The newspaper industry is staying alive, staying alive

John Travolta walks to the Bee Gees’ “Staying Alive” in “Saturday Night Fever.” (YouTube screenshot)

I was at a conference in Atlanta a few years ago when a speaker told the crowd that the newspaper industry was approaching its sunset.  Further, he said that media brands would soon be irrelevant.

I disagreed with the speaker on both counts.  I still do.

You read the stories about the New Orleans Times Picayune and you might wonder in fact if the speaker knew what he was talking about.  We’re approaching sunset.  The witching hour awaits.

Nope.  We’re in a period of transition.  The newspaper will live on.


I took issue recently with Poynter Editor Julie Moos’ categorization of the Times Picayne’s curbing back of the print product.  She said “As New Orleans prepares for life without a daily newspaper…”

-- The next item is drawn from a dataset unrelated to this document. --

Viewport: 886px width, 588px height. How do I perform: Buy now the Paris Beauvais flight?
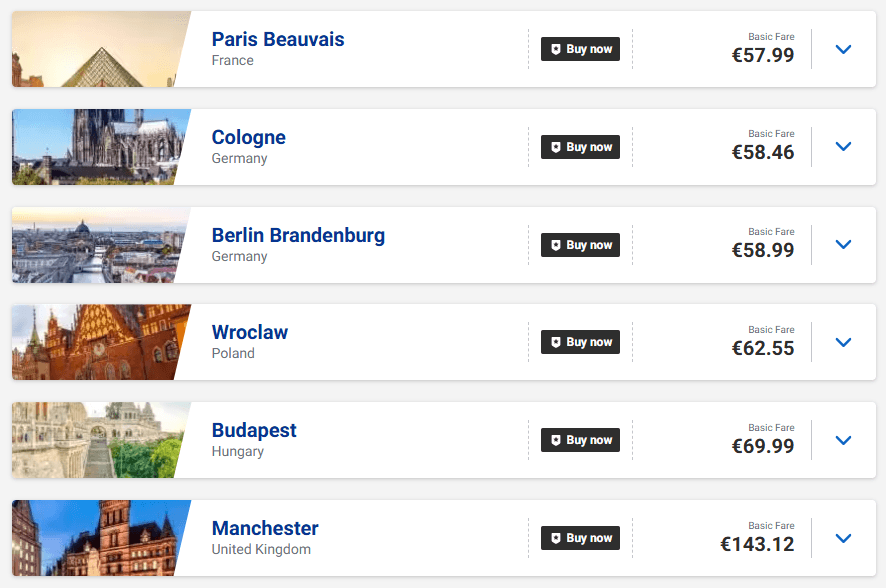tap(580, 49)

I read that and shook my head.  I tweeted “Perhaps life without a daily [physical] newspaper.”

She countered: “I’d say a newspaper is print by definition just as a website is digital. So there’ll be daily journalism but not a daily newspaper.”

OK.  Fair enough.  I still disagree though.  A newspaper is a newspaper whether it’s printed or it’s in a digital format.

Journalism is journalism

I really like Steve Buttry.  Buttry is the Director of Community Engagement & Social Media at Digital First Media.  I quote Steve often in his simple but powerful statement:  Principles transcend platform.

He was talking about how journalistic principles can remain pure regardless of how the journalism is delivered.  I think it goes further than that.  Simply:  platform doesn’t matter.  The journalism is the journalism.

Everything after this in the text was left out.